Don't worry, Taurus the Bull isn't sick.  He's just got a cluster of stars on his face and another cluster on his back. 

Finding the Bull is pretty easy.  Look for a long, skinny “V” shape above and to the right of Orion. The “V” marks Taurus’ head and long horns as he is about to trample brawny hunter.

If you are still having trouble, find the three stars which mark Orion’s belt and use them as pointer stars. Connect the three dots and continue this line to the right. This line will take you just under a bright, orange-colored star. That is Aldebaran, or the bull’s eye.

How you find the clusters
You'll notice Aldebaran is redder than other stars – “A ruby of dazzling hue.”  And if you look closely you'll see lot of fainter stars all around Aldebaran and the "V" shape.  These are the Hyades star cluster.  All of these stars (except Aldebaran) are about the same distance away and were formed from the same nebula.  They're the closest open cluster in the skies and that's why you can see them with the naked eye.  The ancient Greeks thought they were the five daughters of Atlas who cried all the time over the death of their brother Hyas.  Ever since then, the Hyades have been associated with rainy seasons.   
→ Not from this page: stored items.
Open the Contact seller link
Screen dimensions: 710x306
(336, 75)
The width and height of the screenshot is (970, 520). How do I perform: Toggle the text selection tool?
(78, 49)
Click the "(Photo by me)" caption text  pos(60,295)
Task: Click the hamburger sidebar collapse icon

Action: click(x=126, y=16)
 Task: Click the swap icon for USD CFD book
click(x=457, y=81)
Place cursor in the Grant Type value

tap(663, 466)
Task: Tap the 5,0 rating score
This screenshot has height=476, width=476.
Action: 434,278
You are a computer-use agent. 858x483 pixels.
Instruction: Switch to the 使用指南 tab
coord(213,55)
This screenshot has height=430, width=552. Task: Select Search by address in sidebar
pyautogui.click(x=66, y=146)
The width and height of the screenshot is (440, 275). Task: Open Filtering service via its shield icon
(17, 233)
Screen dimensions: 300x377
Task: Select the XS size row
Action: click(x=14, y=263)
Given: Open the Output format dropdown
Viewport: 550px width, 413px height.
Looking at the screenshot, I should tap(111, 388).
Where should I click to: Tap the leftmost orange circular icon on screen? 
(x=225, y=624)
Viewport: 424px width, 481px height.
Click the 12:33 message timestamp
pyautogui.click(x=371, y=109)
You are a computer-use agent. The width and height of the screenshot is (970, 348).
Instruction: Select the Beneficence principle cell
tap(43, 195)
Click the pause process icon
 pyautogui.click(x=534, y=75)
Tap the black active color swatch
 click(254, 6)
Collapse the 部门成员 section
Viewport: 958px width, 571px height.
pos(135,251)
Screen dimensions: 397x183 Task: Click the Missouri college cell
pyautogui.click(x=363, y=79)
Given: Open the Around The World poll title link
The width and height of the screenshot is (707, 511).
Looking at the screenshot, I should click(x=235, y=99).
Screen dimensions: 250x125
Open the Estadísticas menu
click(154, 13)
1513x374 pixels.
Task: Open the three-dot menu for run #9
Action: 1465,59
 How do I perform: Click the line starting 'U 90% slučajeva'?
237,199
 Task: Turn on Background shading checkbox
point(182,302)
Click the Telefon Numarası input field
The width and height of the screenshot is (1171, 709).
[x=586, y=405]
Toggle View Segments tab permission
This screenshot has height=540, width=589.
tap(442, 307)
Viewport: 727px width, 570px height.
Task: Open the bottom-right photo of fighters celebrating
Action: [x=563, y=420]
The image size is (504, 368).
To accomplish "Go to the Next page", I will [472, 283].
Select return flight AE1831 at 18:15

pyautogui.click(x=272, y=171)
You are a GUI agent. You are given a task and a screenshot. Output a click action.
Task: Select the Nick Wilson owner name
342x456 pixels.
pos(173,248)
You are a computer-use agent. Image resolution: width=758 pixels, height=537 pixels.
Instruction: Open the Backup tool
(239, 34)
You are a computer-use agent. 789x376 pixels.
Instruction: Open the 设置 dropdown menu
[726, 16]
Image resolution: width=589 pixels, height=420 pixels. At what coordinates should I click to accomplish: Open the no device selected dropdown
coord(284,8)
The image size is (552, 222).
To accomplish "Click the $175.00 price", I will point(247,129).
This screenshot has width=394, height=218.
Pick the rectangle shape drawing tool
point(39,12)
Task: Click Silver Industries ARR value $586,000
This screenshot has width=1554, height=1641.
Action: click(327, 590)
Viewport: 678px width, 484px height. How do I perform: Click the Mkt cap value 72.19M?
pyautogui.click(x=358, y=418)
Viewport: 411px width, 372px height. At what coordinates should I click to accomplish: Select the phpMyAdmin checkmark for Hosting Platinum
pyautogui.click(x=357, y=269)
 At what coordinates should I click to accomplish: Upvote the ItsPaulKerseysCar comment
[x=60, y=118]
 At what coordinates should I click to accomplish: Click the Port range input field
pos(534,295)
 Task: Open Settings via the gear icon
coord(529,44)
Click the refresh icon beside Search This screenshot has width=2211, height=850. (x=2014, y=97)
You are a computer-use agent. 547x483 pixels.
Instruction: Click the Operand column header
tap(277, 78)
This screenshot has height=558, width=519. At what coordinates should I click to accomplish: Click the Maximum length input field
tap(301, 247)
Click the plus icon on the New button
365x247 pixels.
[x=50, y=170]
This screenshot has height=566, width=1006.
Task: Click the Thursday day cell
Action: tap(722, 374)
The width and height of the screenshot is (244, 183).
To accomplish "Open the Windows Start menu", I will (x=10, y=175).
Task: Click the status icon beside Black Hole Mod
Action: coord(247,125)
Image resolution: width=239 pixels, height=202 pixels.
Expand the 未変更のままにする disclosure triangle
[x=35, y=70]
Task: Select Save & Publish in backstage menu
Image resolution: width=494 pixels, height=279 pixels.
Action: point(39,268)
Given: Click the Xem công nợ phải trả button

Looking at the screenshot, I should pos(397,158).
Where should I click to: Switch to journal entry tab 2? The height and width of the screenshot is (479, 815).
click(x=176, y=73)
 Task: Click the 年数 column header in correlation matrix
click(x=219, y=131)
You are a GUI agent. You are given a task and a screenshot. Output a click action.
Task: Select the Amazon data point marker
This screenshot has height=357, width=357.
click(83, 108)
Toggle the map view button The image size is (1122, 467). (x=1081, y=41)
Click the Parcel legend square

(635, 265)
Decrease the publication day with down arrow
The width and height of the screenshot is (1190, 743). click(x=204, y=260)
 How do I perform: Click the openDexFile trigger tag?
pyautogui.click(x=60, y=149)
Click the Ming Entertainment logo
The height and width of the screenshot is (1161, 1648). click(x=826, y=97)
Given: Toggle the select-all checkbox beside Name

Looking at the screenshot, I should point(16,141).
The name Aldebaran is an Arabic word loosely translated as “The Follower”. What is Aldebaran following? Just continue that line from Orion’s belt past Aldebaran and you will see the most impressive cluster of stars, the Pleiades.

Close up of both clusters
 Maybe you’ve heard of the Pleiades from their alias, the Seven Sisters. At first glance, the stars in the Pleiades look more like a little cloud the size of the full moon. But upon closer examination, you may detect five, six, or seven individual stars in the group. With binoculars you can see approximately 50 stars in the cluster, and with a telescope you can count all 500 of them.  We'll talk more about the Seven Sisters next week, so tune in!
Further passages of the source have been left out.